# [List of tasks]
#1 From the passage on combining finances, extract the text between "So, you’re taking" and "for everyone involved.", inclusive.
#2 According to the passage on combining finances, when might a 50/50 split of expenses be a good option?
#3 Carry on the passage about combining finances with a partner from the point where it stops.

##### Passage provided #####

So, you’re taking the plunge and combining finances with your significant other? If you’re not sure how to go about this responsibly, here are a few tips to help you navigate the process.

Deciding When to Combine Finances

The right time to combine finances is different for every couple. Some decide that the best time to do it is upon moving in with each other in order to make paying mutual bills easier. Others decide to go for it after living together for a few years. It’s also common for couples to combine finances after getting married. Deciding to combine finances is an important decision that shouldn’t be taken lightly. No matter when you decide to do it, be sure that it’s the right decision for everyone involved.

Talk it Out

Before you start sharing a bank account, you and your significant other need to talk about a few things to determine if you’re ready for that step. It’s important that you discuss the following during this talk:

  • What are your respective spending habits? Who is a spender or a saver?
  • What are your financial goals? Topics can include when you want to buy a house and when should you retire.
  • What are your expectations of each other?

Being on the same page about financial decisions is important when you start mixing finances with another person.

How Will You Split Expenses?

There are a few different ways that couples can split expenses. Determining which one works best for you and your partner is key. Here are a few common ways that couples split their expenses:

  • 50/50 Split: This method calls for each person to pay half of every bill. If both of you make around the same amount of money, this might be a good option.

##### Excerpted records #####

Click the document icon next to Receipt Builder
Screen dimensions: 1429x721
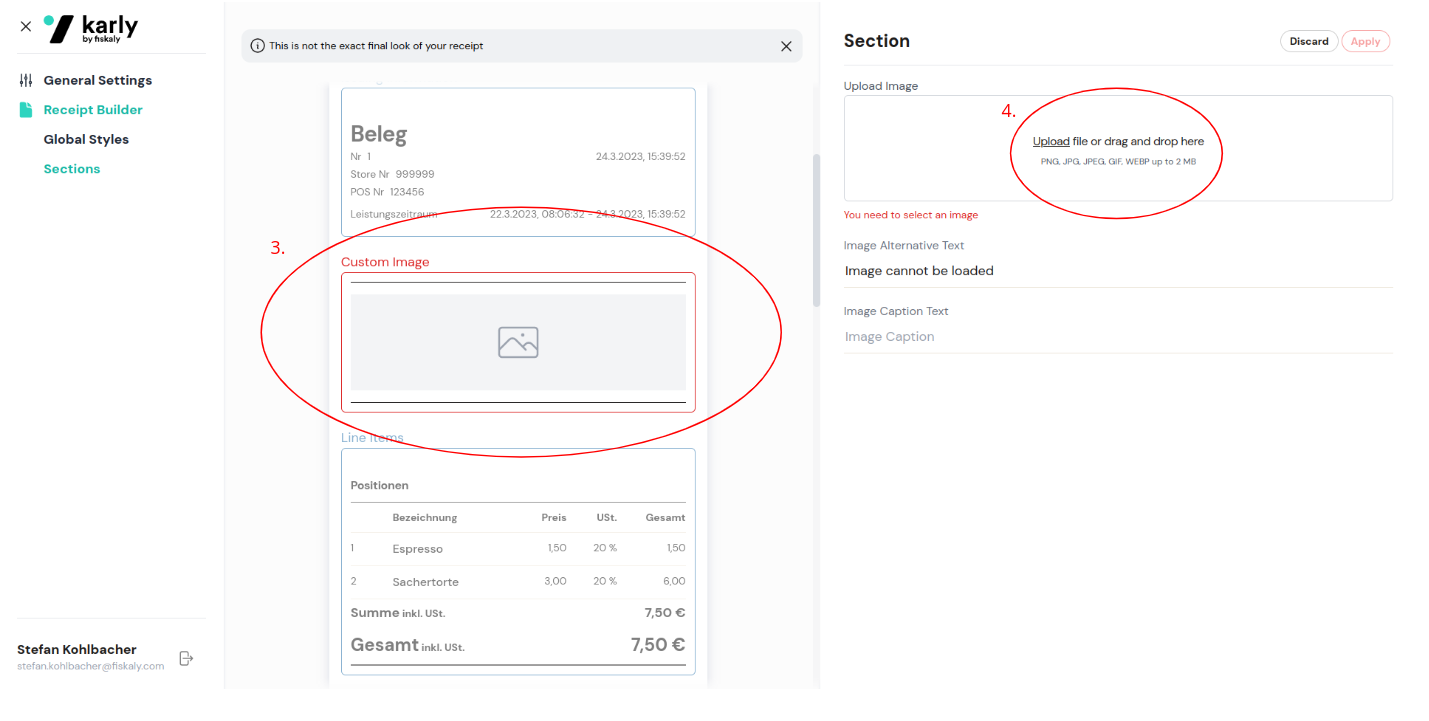pyautogui.click(x=24, y=109)
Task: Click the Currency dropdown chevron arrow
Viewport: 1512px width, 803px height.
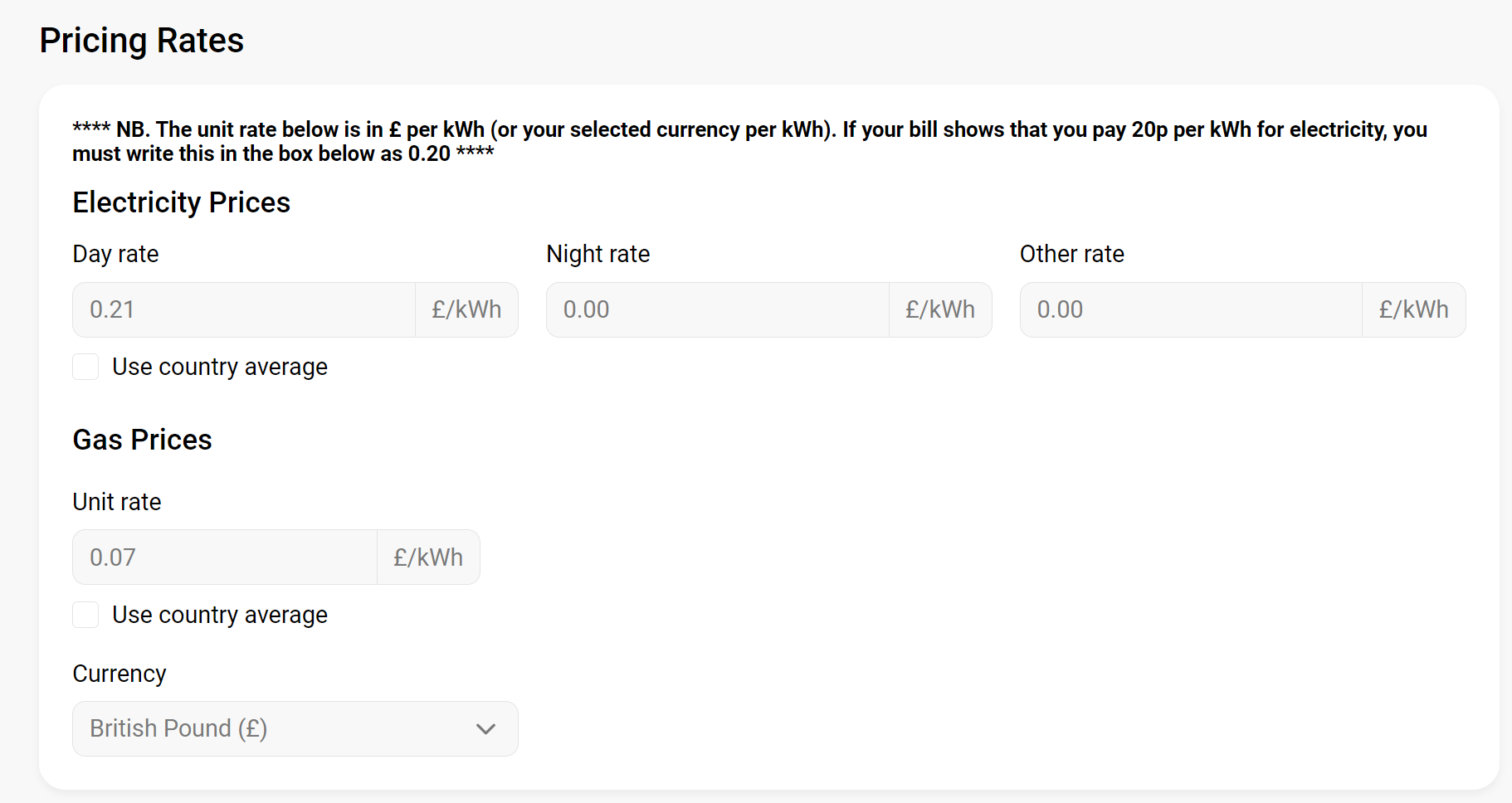Action: pos(485,729)
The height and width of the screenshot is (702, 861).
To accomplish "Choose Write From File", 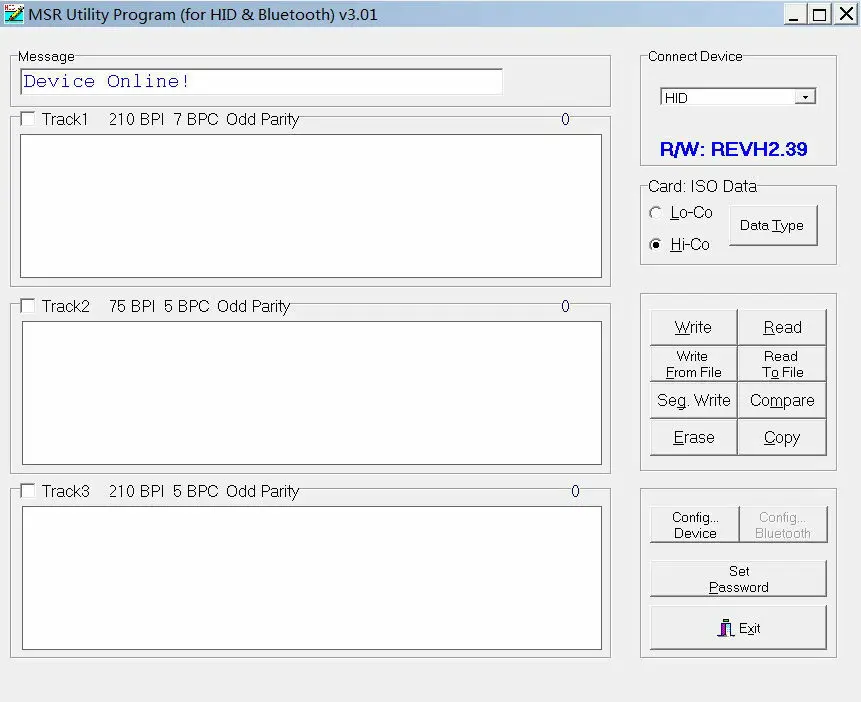I will coord(693,364).
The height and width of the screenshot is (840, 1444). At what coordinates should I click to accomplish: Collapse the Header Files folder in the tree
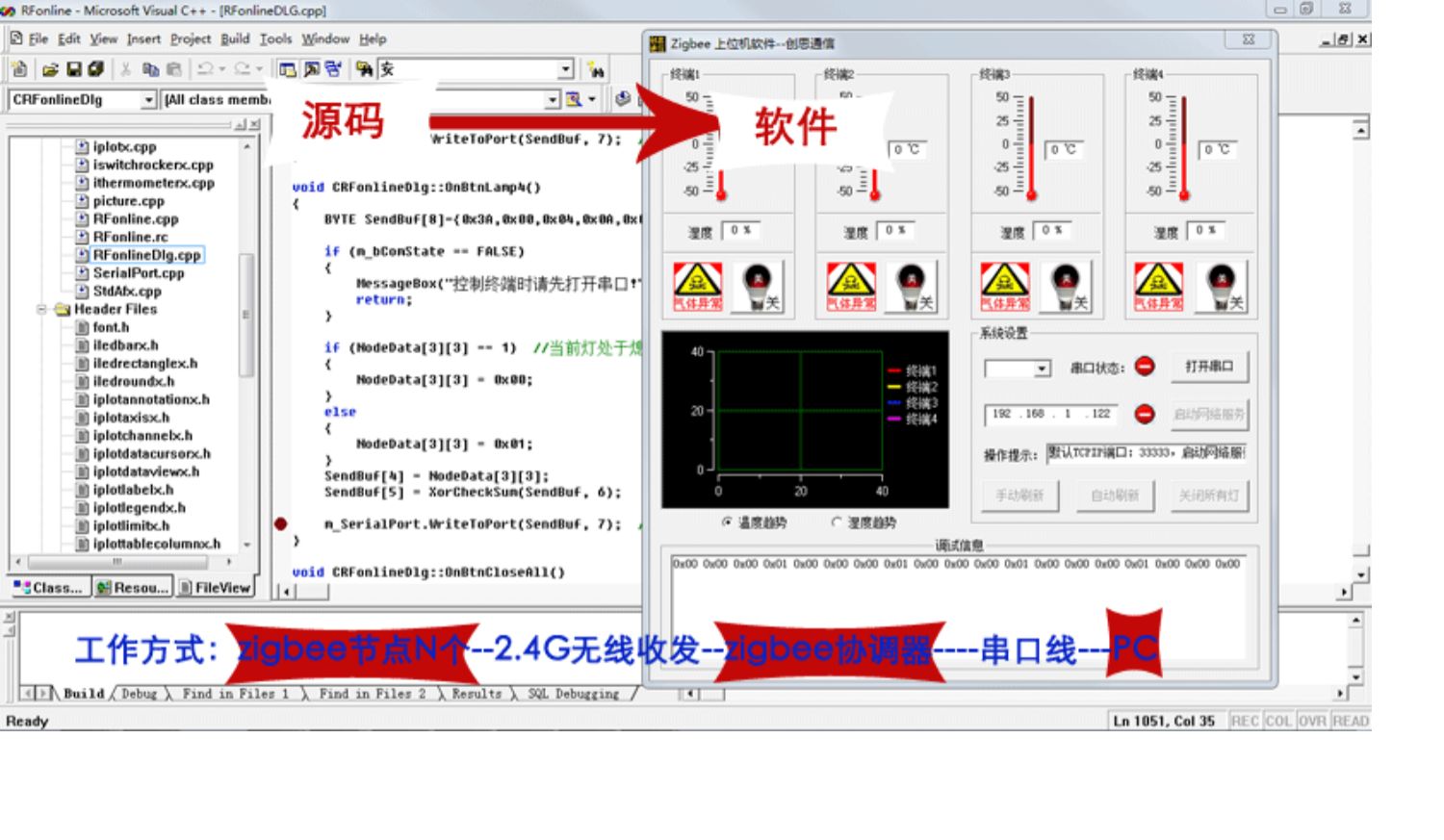[41, 309]
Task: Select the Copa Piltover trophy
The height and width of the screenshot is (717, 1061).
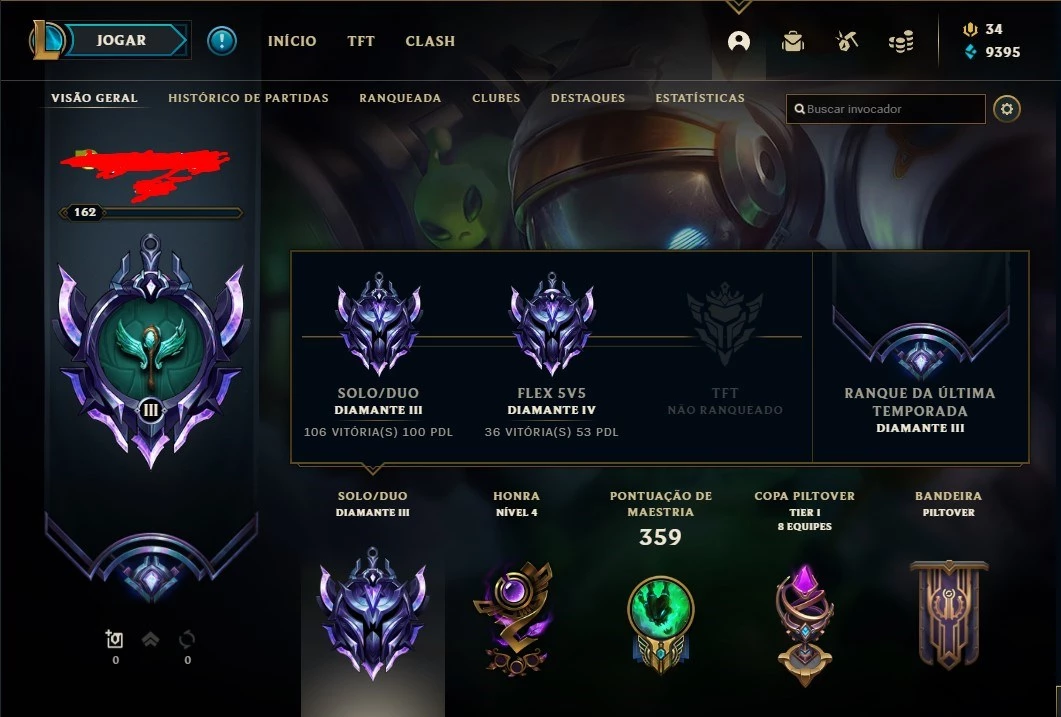Action: coord(804,625)
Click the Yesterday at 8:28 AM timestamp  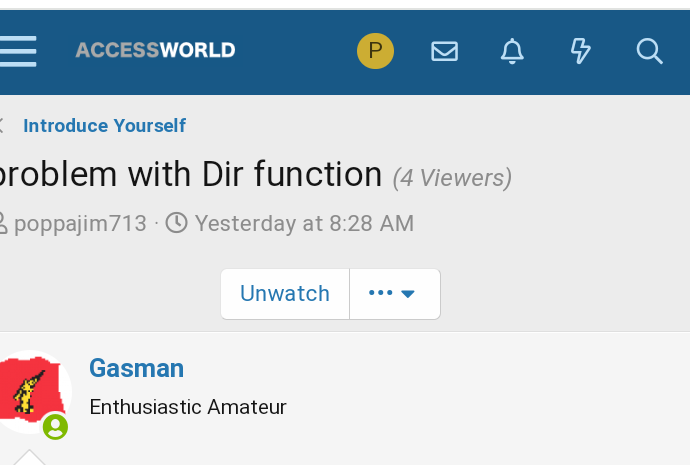305,223
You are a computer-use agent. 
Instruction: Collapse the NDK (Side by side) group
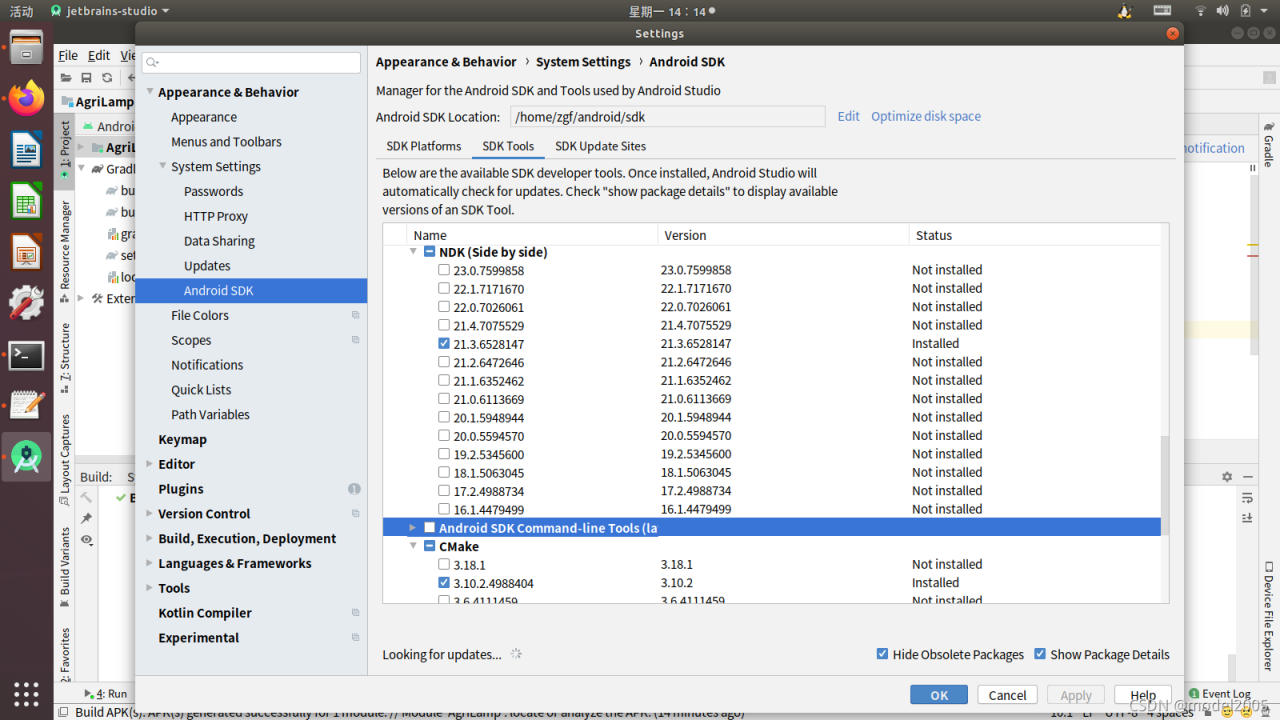tap(413, 252)
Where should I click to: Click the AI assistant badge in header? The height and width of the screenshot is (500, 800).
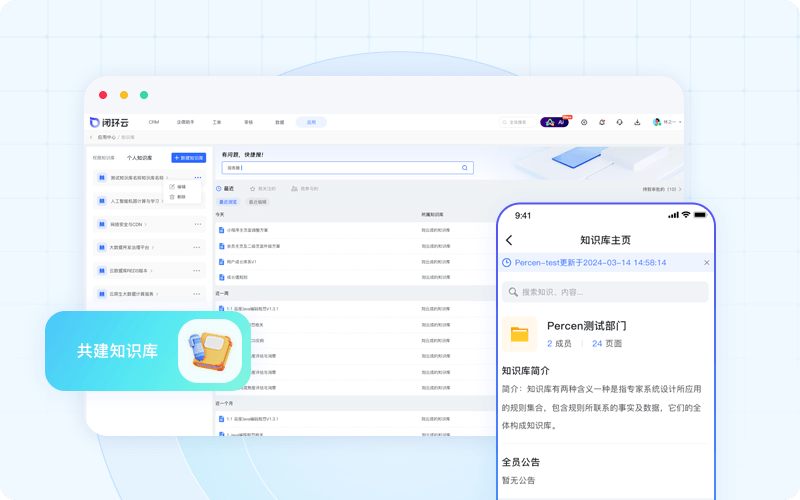tap(554, 122)
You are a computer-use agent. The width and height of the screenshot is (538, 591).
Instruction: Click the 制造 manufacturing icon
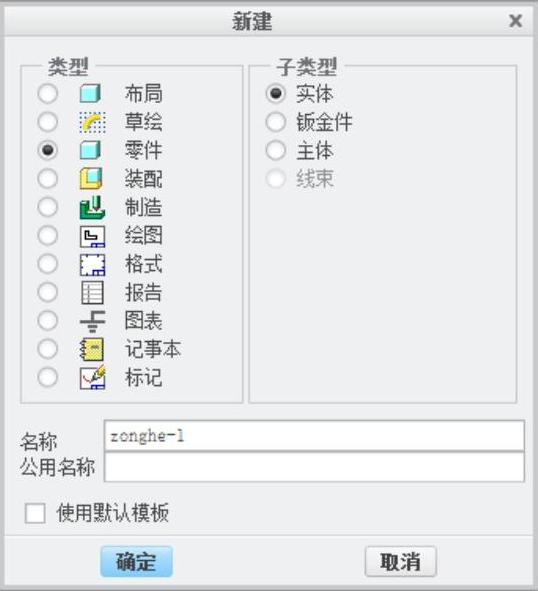(92, 207)
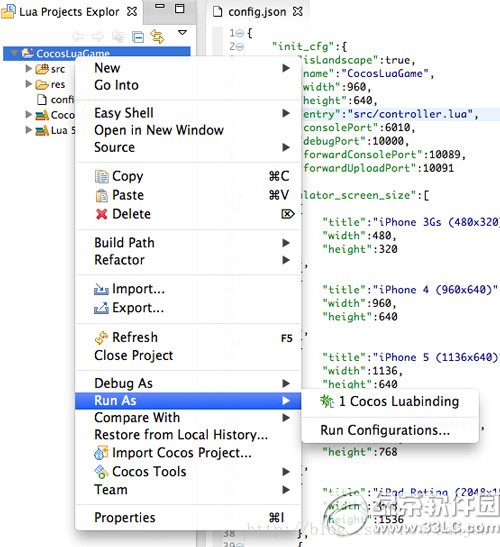Click the Paste clipboard icon
The image size is (500, 547).
(x=102, y=195)
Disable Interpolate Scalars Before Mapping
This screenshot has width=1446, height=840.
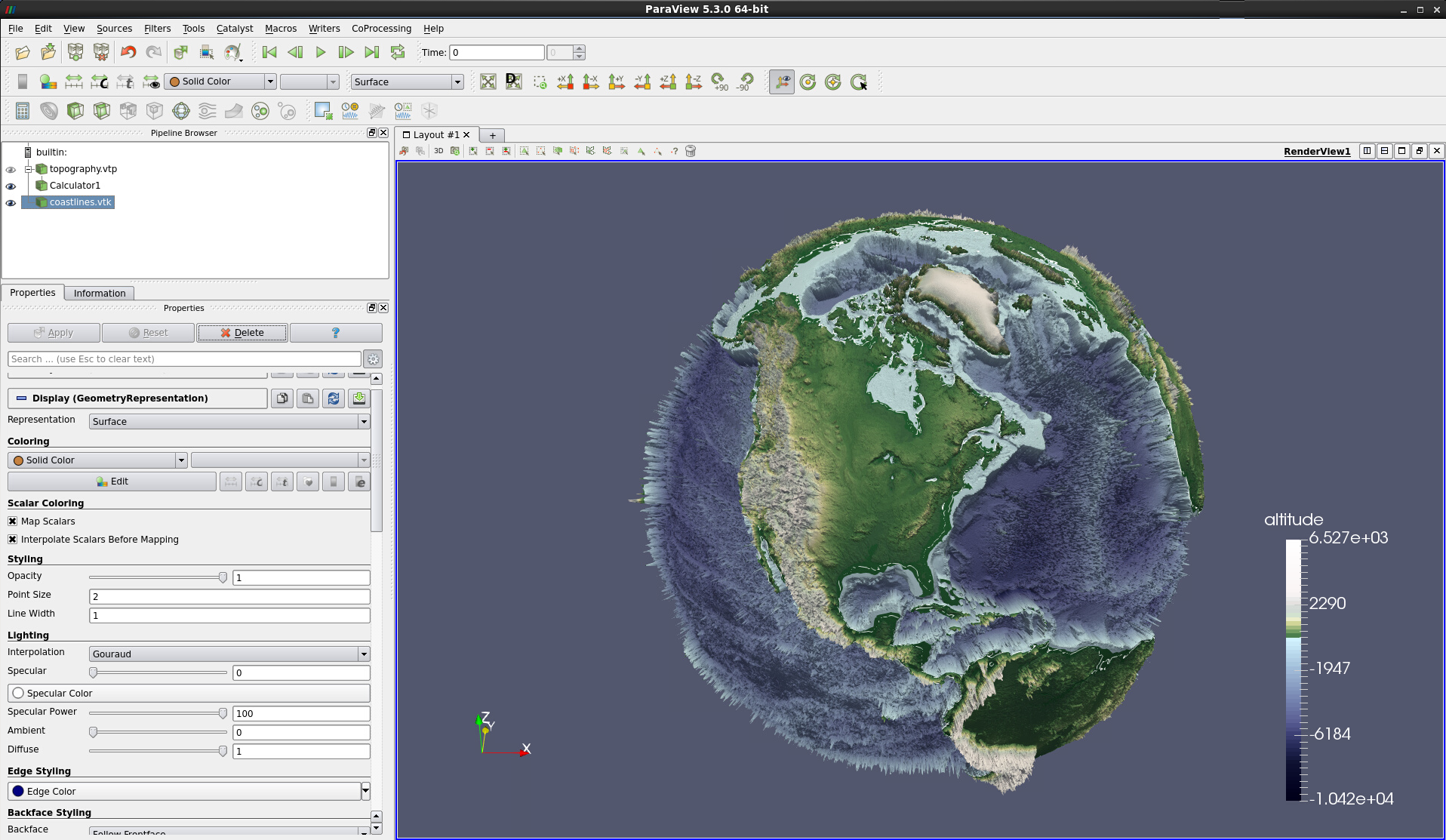click(13, 540)
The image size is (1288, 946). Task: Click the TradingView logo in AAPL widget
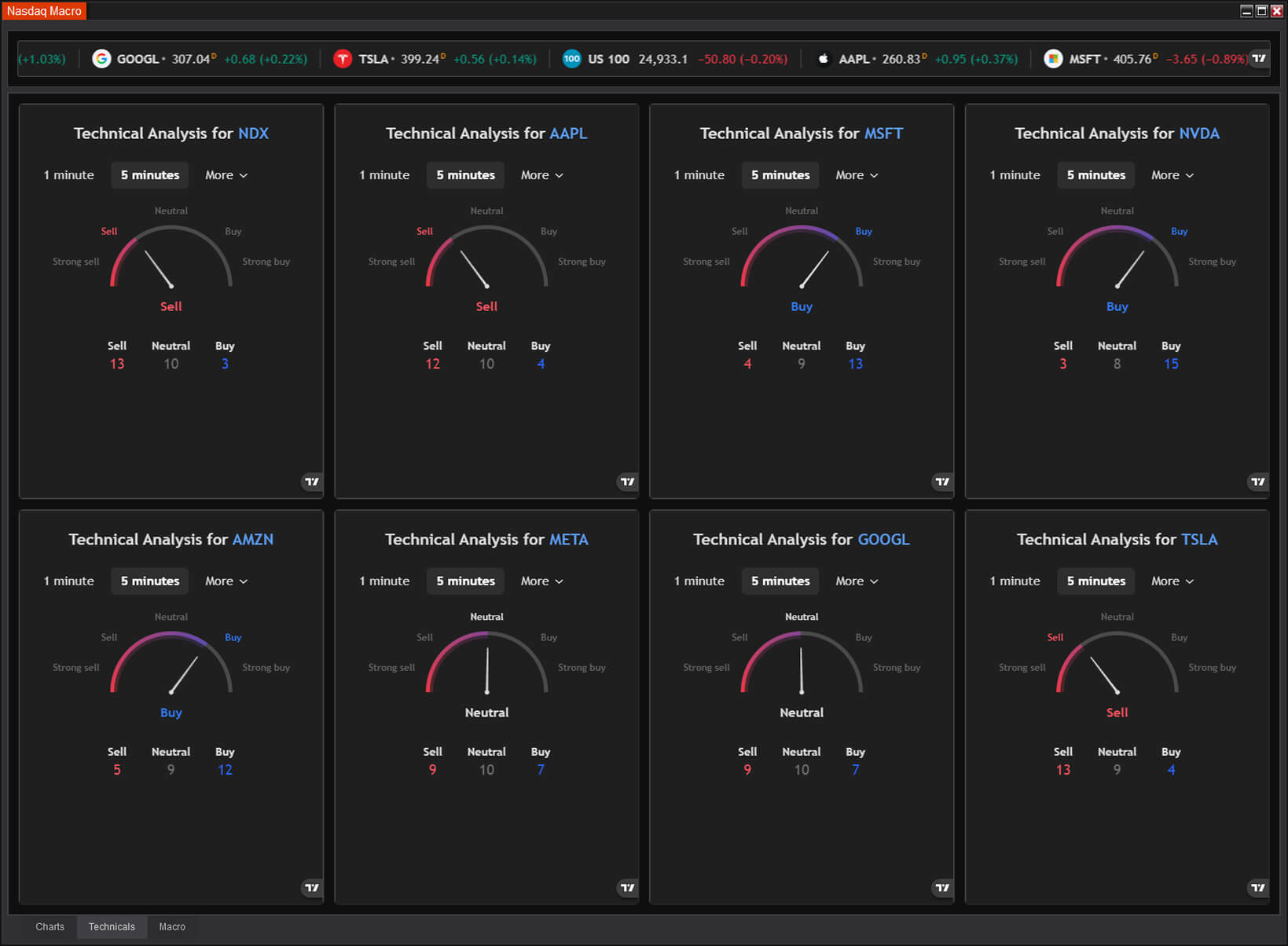(x=627, y=482)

#####

# [Responses to the tasks]
#1
So, you’re taking the plunge and combining finances with your significant other? If you’re not sure how to go about this responsibly, here are a few tips to help you navigate the process.

Deciding When to Combine Finances

The right time to combine finances is different for every couple. Some decide that the best time to do it is upon moving in with each other in order to make paying mutual bills easier. Others decide to go for it after living together for a few years. It’s also common for couples to combine finances after getting married. Deciding to combine finances is an important decision that shouldn’t be taken lightly. No matter when you decide to do it, be sure that it’s the right decision for everyone involved.

#2 When both partners make around the same amount of money.

#3
  • Proportionate Split: If one of you makes a lot more than the other, it might be best to split expenses in proportion to your incomes so that the person who makes less money doesn’t experience additional strain while trying to stay on top of the bills.
  • Each Person Takes a Bill: Assigning each person a set of bills that they are responsible for each month might work for you. This is also another way to split expenses according to income. The person who makes less money could be responsible for less-expensive bills.

Once you have decided how you will be splitting expenses, you should create a budget that will keep you and your partner on track to reach your financial goals.

Is a Joint Account Right for You?

Having a joint account might prove to be beneficial for you and your significant other. Even if you keep your own accounts for personal expenses, having a joint account should make it easier to pay for shared bills and expenses, such as your mortgage, car payments and child care expenses.

And don’t forget about that emergency fund! It will surely come in handy if one of you loses their job or has health problems, and it will decrease the amount of pressure that your partner experiences during these stressful times.

Do Your Lifestyles Match Up?

Do you or your partner have more expensive tastes than the other? Are either of you involved in expensive hobbies? Make sure that you discuss these lifestyle choices and who will be funding them before you combine any of your money.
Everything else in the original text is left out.